The volume of national housing sales have slumped a record more than 40% during the first half of the year - surpassing a 1974 record low - with Otago, Central Otago and Southland among several provinces or regions forecast to have the largest house price falls by June next year.

The findings are from an Infometrics survey for QBE Lenders Mortgage Insurance (formerly PMI Mortgage Insurance Ltd), a mortgage insurer and residential property market specialist for more than 42 years in Australia and and 20 years in New Zealand.

QBE chief executive Ian Graham said the "Residential Property Overview - New Zealand" survey revealed New Zealand property sales volumes had slumped 44.3%, when compared to the same period in 2007, which exceeded the previous record decline of 39.4% set in the second half of 1974.

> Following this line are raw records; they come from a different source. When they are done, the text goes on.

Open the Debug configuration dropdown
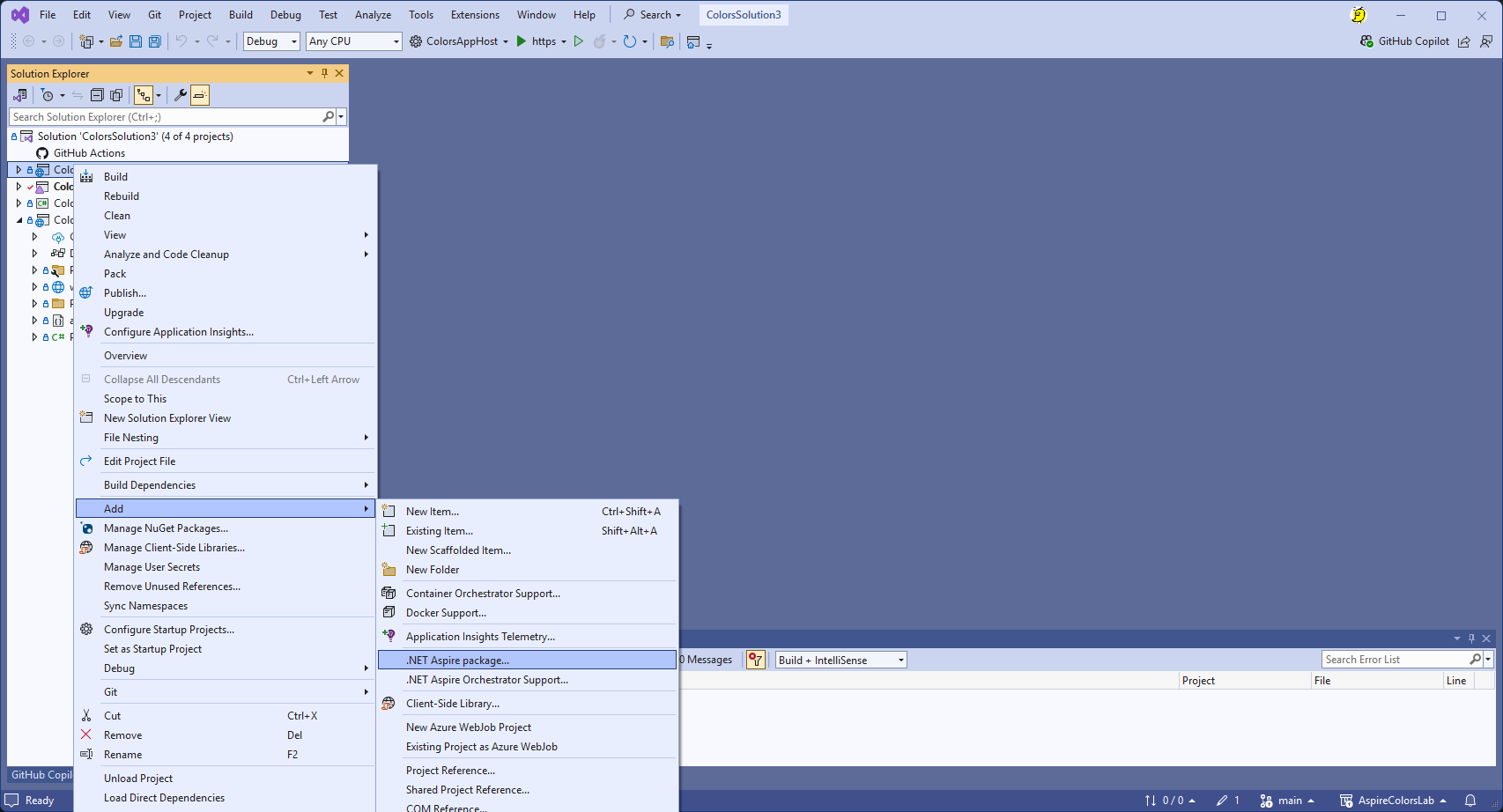 (271, 41)
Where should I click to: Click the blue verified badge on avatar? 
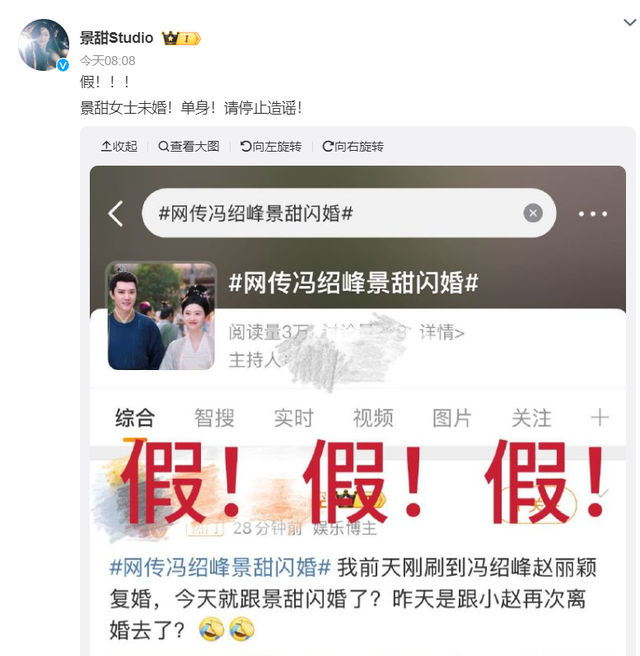pos(63,65)
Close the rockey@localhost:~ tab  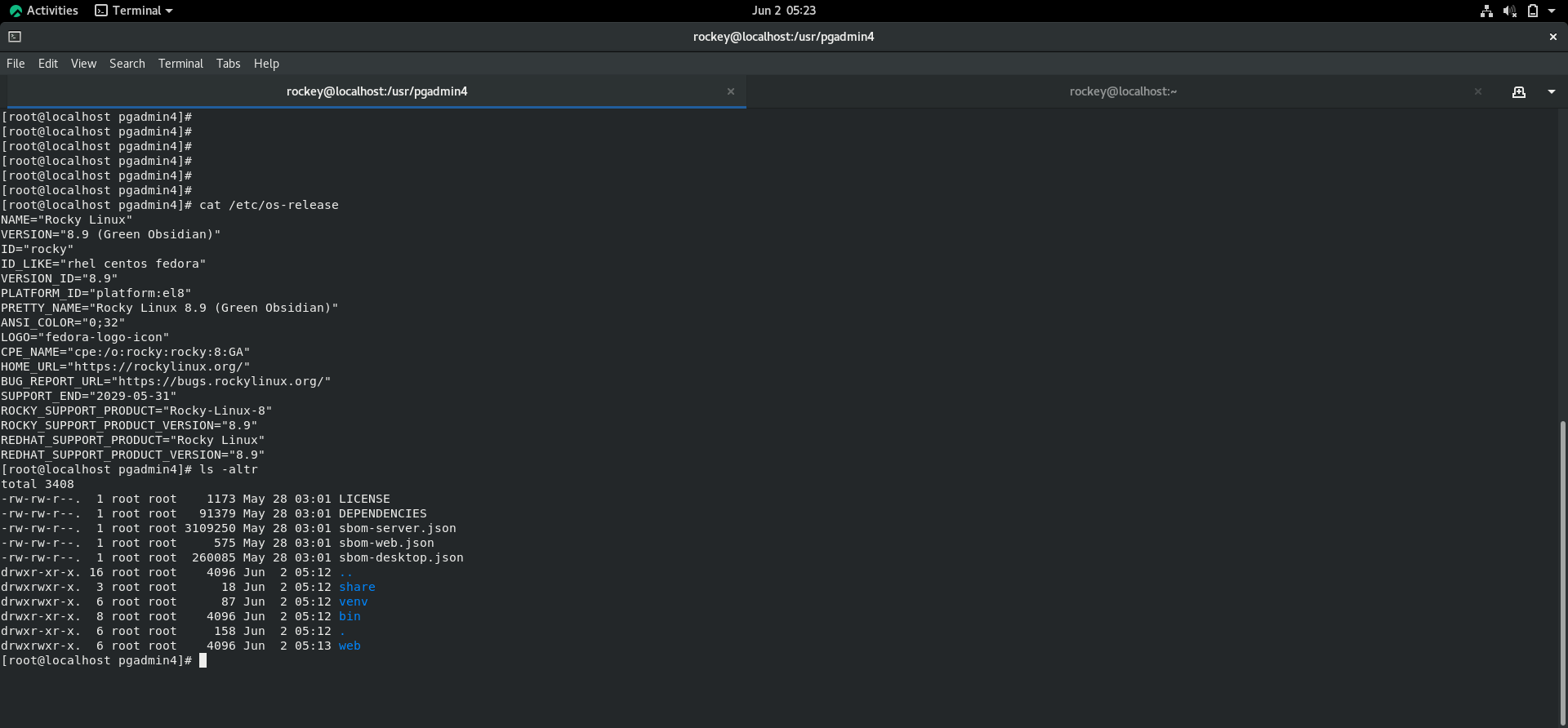click(x=1477, y=91)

"The impacts of higher interest rates, economic recession, increases in food and fuel prices and drought pressures affecting the nations agricultural industry have been attributed as catalysts for the slowdown," Mr Graham said in a statement yesterday.

In other separate surveys, Quotable Value recently said national house values were down 6.8% on a year ago while the Real Estate Institute of New Zealand reported a national decrease in values of 4.28% from a year ago, however five out of 12 regions recorded an increase in property sales values.

The institute said there had been a drop in October turnover of 34.7%, with 6854 sales in October 2007 compared with 4469 sales this year.

There has been a recent deluge of negative national and regional economic data, but Mr Graham said with Reserve Bank interest rates going down, a pick-up in business and consumer confidence, and house sellers revising price expectations, sales volumes were expected to recover from their current low level.

"More buyers are likely to be drawn back into the market in 2009-2010 in search of housing bargains," Mr Graham said.

Infometrics senior economist, Gareth Kiernan, said the annual price decline was the first across New Zealand since 2001 and the annual growth in the median house price could dip as low as -10% in early 2009 and nationally, prices were forecast to fall 5.8% by June 2009.

However, the most pronounced falls by June 2009 were expected to be Otago-Southland (-9.5%), Northland (-9.1%) and Nelson-Marlborough (-7.6%) while the smallest declines were expected in Christchurch (-3.3%) and Hawkes Bay (-3.2%), Mr Kiernan said.

Otago-Southland house prices, as an overall region, had grown the fastest in the year to June 2008 at 6.6%, Central Otago 9.2% growth and Southland 15%, but for the year to June 2009 they were forecast to reverse to -9.5% for Otago overall, -12% in Central Otago and -17% for Southland.